Gaming

Classic Point and Click Adventure Games Reimagined with AI Image Generation

I adore point and click adventure games. They have captivated my imagination for decades and I still pick up the mouse to relive some of those glory days. Exploring rich new worlds and settings, collecting weird and wonderful objects, solving sometimes obscure puzzles and well, ‘clicking’ furiously when stuck was all part of the process.

There have been a few remasters created in the last few years, including Day of the Tentacle and Full Throttle, but I do wonder how other games would look if they too were modernised or if new sequels were commissioned.

AI has opened up a vast new area of possibility and although it can be quite controversial, especially if you are an artist fearing how your images are being used to form part of a final AI generated without you even knowing. On a more positive note though, it is certainly another tool for creating concepts and ideas and we can encourage a few experiments today.

I wondered, what would AI bring to some of the classic games I played and would the images created have any resemblance at all to their original incarnations? So let’s have a little silly fun together, and review some of the results AI image generation has given us, inspired by classic point and click adventure games.

Broken Sword

Broken Sword released in 1996, starting off of course in Paris in the fall. Here AI has set the scene, although late in the evening. There is a cafe featured, birds flying as per the intro video from the game, the Eiffel Tower appearing clearly in the background (well it’s Paris of course) and a mysterious figure standing to the right. Is this Khan who George Stobbart had a few run ins with? The hairstyle certainly hints at this…

Sam and Max: Hit the Road

Sam and Max: Hit the Road original graphics

Sam and Max: Hit the Road released in 1993, a dog detective and his trusty although maybe more than just a little bit insane rabbit friend. AI has certainly taken the animal concept deep and rabbit Max could potentially be even crazier in this version. AI also took the road to heart as well as it features heavily in the shot.

Simon the Sorcerer

Simon the Sorcerer released in 1993, featuring Simon the young wizard who was catapulted into a strange new world. AI I gave a few goes at this title and I requested the red robes from the sequel and the visual results in their entirety are varied in style. An owl looms close to Simon in a few images when I asked for a wise owl to feature, sometimes overly large, although I wish I had pushed for the Swampling now. Swampling Stew anyone?
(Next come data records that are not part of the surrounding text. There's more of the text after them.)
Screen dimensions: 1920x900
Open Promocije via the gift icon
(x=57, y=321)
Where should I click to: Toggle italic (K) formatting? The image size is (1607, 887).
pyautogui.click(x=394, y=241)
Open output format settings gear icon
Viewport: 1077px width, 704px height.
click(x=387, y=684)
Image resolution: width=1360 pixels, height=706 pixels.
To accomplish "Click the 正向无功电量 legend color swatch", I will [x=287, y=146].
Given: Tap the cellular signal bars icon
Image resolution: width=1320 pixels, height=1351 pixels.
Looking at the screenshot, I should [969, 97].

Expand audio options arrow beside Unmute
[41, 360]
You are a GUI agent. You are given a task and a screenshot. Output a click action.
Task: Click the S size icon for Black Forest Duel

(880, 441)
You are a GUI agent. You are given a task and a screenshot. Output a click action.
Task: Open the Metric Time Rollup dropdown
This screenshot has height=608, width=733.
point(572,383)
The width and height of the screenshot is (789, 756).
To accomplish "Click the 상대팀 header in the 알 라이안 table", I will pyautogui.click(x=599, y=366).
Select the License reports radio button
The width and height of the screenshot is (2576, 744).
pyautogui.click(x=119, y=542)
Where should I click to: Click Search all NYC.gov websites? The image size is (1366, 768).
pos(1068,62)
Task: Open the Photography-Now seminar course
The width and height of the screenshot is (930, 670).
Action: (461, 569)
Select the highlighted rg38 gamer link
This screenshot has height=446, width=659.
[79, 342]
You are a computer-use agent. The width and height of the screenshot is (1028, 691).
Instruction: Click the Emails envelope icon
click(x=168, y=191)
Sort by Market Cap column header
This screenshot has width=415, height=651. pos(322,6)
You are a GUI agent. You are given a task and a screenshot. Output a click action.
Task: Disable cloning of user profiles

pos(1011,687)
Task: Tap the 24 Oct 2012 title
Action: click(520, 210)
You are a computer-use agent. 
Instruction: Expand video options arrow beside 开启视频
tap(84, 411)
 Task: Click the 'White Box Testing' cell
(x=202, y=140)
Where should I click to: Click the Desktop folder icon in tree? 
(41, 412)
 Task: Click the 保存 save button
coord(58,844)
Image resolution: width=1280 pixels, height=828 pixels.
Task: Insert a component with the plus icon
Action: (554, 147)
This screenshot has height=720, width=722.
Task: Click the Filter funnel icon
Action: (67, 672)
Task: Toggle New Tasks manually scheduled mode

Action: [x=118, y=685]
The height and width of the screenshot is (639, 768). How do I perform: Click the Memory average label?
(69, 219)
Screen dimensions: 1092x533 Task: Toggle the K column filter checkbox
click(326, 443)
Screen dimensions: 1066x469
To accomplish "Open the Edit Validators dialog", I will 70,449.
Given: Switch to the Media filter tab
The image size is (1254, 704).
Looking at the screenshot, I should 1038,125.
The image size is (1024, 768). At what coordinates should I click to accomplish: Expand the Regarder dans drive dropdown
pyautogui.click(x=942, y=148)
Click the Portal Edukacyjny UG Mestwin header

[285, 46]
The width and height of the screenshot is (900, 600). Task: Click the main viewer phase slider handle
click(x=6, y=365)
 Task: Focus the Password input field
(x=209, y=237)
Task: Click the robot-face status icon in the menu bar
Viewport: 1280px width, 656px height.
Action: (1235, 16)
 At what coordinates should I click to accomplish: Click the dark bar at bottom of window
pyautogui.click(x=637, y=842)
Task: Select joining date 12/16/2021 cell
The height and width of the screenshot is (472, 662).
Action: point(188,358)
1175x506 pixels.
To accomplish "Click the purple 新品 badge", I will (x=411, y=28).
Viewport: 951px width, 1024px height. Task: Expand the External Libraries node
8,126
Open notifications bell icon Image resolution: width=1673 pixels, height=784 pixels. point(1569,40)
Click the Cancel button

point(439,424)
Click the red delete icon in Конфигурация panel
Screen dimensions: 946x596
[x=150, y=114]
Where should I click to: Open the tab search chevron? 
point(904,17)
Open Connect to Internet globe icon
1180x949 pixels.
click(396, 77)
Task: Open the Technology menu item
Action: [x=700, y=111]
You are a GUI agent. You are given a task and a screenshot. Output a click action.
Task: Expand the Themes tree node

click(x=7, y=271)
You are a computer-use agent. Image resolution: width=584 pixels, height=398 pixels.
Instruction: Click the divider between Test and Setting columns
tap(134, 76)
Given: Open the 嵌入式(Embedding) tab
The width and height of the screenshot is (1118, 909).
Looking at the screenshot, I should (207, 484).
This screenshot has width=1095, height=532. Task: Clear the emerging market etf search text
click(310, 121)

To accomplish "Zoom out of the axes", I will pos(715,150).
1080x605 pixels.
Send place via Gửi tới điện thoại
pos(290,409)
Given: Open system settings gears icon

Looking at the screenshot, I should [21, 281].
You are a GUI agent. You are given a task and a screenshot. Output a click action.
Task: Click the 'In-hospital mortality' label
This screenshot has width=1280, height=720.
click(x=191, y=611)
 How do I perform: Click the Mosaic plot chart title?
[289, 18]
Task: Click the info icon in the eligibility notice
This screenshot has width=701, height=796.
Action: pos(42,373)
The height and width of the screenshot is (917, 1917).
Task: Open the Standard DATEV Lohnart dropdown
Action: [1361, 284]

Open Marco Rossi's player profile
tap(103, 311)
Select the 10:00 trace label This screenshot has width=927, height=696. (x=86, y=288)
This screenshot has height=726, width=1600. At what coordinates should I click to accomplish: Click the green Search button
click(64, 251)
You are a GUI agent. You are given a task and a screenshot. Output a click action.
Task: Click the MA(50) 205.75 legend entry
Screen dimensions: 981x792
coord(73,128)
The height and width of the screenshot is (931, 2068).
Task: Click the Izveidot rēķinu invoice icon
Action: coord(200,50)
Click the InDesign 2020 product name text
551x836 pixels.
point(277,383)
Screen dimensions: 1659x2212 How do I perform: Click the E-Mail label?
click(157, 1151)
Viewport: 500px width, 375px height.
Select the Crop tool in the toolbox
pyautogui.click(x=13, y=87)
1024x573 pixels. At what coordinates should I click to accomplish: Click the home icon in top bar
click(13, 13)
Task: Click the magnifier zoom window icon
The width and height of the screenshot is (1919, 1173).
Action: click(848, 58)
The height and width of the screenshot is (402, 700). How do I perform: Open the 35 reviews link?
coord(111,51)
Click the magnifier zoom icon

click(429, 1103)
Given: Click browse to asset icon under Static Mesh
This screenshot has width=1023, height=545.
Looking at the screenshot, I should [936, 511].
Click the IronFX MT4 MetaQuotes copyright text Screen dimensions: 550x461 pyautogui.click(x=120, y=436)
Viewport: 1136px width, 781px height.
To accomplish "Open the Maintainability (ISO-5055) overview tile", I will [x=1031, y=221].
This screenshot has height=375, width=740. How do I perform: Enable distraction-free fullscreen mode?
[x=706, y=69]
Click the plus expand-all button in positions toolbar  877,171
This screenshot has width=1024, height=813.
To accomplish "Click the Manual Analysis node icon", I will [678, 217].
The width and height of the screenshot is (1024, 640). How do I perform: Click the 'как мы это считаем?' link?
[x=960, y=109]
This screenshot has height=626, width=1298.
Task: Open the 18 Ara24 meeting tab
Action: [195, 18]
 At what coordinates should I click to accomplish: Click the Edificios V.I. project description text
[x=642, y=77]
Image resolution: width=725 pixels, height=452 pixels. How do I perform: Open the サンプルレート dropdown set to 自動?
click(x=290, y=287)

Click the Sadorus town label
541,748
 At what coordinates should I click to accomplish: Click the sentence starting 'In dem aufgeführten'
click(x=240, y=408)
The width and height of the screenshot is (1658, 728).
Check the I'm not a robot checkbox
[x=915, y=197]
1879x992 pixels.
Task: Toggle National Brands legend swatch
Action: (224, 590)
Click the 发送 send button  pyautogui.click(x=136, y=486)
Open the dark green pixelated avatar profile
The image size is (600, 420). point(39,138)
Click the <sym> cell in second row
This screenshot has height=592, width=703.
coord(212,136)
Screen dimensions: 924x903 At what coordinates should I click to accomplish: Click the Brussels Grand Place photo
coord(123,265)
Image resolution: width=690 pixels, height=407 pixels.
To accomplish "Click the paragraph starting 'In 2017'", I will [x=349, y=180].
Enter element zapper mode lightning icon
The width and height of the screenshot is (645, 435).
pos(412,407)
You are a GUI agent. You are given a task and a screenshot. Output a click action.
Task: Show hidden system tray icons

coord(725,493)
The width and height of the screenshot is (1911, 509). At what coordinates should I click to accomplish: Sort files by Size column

AI at first glance, AI created an impressive wizard in red robes here, although the eyes and especially the fingers are something out of a nightmare.

Discworld

Discworld by Terry Pratchett released in 1995, with our mesmerising hero Rincewind the wizard starring and a librarian who just happened to be a gorilla. I later realised, the librarian is actually an orang-utan, but you get the idea. I am not sure if the wizard Rincewind was fully realised here, but I appreciate the gorilla sitting proudly in the library. Would you ask to loan a book from him? Maybe for a spell hey.

Beneath a Steel Sky

Beneath a Steel Sky released in 1994 and one of the stand out aspects of the title was the cyberpunk surroundings and of course companion Joey the robot. Well here is Joey and I have to say this is one of the most impressive shots using AI…

Day of the Tentacle

And last but not least, Day of the Tentacle. This was a challenge for AI, it was quite confused by the ‘tentacle’ aspect of this title – yet, there is still a certain charm with some of these images. Does it look like a purple tentacle trying to take over the world? The single eye certainly adds a new menace.

So there you have it folks, what do you think? Would you like any of these styles to be used in a future point and click adventure game? Can you recognise any of the aspects within the AI generated images?

It has been a joy to play around with AI image generation, however the errors within the shots, especially with finer details like faces and fingers are often a complete mess so half the pleasure was actually admiring the errors as well as the successes.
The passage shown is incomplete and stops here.